"Every Zelda fan that preordered the Wind Walker was treated to a bonus disk that was sure to excite each and every one of them. The Legend of Zelda: Ocarina of Time Master Quest is a rehash of the N64 classic that touched gamers everywhere. While this certainly is not a new game entirely, it does give some added incentive to relive the groundbreaking elements that shaped so many games today. "
Every Zelda fan that preordered the Wind Walker was treated to a bonus disk that was sure to excite each and every one of them. The Legend of Zelda: Ocarina of Time Master Quest is a rehash of the N64 classic that touched gamers everywhere. While this certainly is not a new game entirely, it does give some added incentive to relive the groundbreaking elements that shaped so many games today.
If you did manage to play the original Ocarina, you'll notice the basic premise of the game has not changed a bit. The towns and characters are all the same and the story is literally untouched. One substantial difference, though, is the dungeon layout. My first time through I was thoroughly surprised by the new inventiveness of the puzzles and the pure brilliance that emanates from Shigeru Miyamoto. You need not to go in thinking they are going to be a breeze because they are far from it. Not only did the puzzles receive a facelift, but also the enemies are much more difficult, and more numerously strewn about. The Z-targeting system that was so perfectly used is still here, except it's now directed to the L button on the Gamecube controller. The blistering sword combat contains all the initial charm and still holds up well to today's standards.
The controls are fluent, withholding one minor gripe. When using the ocarina, and numerous other items, instead of the four C buttons, they are not assigned to the C stick. It feels a little clunky and is evident that is was not meant for it. When you're not bending your mind as you work through the temples, there is much fun to be had in the unbelievable amount of things to do around Hyrule. There are mini games, like shooting rupees with your faerie slingshot that gives the game that fresh vibe. Also, you have extremely difficult (and time consuming) task of finding all twenty hearts littered throughout alcoves and hidden locations. This great combination of action and exploration provides a stable platform to showcase an excellent game.
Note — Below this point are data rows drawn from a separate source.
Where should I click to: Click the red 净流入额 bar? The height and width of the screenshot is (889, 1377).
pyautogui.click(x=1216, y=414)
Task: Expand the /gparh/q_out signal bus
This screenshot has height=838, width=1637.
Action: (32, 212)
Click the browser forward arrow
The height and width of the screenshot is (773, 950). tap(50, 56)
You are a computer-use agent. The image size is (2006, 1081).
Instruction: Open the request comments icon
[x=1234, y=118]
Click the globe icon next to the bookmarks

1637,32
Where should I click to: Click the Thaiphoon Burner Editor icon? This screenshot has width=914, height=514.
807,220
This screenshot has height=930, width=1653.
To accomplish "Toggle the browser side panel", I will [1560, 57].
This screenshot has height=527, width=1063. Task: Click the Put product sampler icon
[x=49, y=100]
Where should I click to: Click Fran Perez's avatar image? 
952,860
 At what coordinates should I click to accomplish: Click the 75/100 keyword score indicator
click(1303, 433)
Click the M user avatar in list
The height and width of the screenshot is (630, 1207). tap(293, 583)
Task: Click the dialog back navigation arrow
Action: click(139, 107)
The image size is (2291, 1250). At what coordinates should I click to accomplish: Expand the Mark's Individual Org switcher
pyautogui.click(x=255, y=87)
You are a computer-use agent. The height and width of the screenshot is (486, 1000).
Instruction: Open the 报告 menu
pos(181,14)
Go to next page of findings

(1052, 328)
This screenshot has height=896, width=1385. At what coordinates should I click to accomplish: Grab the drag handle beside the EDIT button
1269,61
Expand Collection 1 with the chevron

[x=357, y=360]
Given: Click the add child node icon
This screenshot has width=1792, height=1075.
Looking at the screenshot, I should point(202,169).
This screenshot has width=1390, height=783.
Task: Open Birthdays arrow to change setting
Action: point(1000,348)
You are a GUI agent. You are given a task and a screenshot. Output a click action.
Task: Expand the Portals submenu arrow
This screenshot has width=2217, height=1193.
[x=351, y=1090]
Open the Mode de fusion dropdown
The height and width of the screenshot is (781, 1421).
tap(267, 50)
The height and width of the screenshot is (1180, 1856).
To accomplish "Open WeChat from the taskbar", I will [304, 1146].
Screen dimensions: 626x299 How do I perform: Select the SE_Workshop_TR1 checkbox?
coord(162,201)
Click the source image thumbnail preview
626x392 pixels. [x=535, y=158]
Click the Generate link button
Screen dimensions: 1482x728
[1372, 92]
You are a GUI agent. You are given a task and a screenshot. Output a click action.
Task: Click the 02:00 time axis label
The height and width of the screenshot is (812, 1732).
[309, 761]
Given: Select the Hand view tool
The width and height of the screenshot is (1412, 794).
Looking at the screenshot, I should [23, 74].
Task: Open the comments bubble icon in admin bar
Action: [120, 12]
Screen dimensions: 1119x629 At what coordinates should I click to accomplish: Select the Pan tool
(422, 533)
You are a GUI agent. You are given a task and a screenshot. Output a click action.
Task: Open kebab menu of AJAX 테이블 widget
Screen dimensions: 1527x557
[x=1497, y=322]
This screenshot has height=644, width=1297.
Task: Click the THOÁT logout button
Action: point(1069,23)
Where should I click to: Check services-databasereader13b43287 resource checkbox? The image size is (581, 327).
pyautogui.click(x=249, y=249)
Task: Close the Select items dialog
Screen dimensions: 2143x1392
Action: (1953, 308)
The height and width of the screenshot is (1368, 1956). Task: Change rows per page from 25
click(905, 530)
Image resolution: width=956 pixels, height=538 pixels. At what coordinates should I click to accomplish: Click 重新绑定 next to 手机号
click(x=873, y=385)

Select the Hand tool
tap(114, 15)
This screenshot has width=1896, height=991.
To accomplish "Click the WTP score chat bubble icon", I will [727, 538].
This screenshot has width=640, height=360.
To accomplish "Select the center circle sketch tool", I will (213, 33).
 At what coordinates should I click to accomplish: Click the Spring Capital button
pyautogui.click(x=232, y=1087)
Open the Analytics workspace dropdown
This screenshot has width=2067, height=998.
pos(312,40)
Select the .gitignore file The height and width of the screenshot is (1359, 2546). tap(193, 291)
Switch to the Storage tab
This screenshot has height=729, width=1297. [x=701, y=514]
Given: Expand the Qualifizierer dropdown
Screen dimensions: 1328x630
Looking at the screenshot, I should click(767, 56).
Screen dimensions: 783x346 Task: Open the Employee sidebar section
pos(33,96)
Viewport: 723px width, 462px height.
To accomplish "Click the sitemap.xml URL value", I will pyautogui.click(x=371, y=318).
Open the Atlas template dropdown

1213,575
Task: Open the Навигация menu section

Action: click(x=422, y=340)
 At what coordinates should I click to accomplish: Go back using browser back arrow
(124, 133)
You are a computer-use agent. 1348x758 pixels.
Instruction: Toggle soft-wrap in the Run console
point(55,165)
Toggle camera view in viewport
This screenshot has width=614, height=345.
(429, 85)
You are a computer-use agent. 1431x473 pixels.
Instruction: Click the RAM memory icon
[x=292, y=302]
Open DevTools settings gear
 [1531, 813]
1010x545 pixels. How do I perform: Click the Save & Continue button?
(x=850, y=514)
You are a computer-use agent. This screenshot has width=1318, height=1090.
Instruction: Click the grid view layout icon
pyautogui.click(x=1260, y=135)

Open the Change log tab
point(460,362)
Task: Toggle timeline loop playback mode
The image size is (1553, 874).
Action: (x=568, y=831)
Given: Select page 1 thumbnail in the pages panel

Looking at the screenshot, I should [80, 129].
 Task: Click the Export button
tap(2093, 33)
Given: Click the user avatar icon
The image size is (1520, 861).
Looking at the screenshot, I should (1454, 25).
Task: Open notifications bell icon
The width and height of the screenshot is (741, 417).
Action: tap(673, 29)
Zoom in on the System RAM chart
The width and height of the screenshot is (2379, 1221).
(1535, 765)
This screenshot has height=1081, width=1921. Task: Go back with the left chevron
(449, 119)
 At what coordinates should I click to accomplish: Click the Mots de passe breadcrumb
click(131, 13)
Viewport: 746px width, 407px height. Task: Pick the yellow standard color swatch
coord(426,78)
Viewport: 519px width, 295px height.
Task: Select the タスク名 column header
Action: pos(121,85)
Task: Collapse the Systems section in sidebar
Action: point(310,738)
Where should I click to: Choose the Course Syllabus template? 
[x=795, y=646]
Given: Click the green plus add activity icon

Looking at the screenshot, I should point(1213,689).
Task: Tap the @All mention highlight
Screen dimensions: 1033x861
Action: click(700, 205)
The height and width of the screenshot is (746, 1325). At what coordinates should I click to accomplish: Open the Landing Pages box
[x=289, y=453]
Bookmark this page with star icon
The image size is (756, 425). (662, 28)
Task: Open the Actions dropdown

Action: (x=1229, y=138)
When Ocarina was originally released, the visuals were a sight to behold and were rivaled by none, but maybe Final Fantasy seven; but, with the graphically enhanced games that come out on today's modern consoles, Nintendo decided to add a few tweaks. While the actual models have not changed, the muddy texturing of old has taken a change for the better. The game just looks a whole lot more crisp and even items that Link uses have a lot more shine and luster to them.
As I was lumbering my way through the Forest Temple, the eerie music heard within really set the mood for what was to come. The music sets all the right tones in the appropriate places. Simple things like opening the chest that contains the Boss Key convey a sense of wonder as it builds up the closer you get to retrieving it. Although there are more important things to be found in the game, Zelda throws a strike in this department, too.
If you've never played this classic and you only own a Gamecube, then now is your chance to experience one of the truly great games of all time, with better graphics to boot. If you consider yourself a gamer, then do yourself a favor; pick this game up. Beg, steal, go on E-bay, do whatever it takes to get your hands on this gem and bask in the beautiful limelight.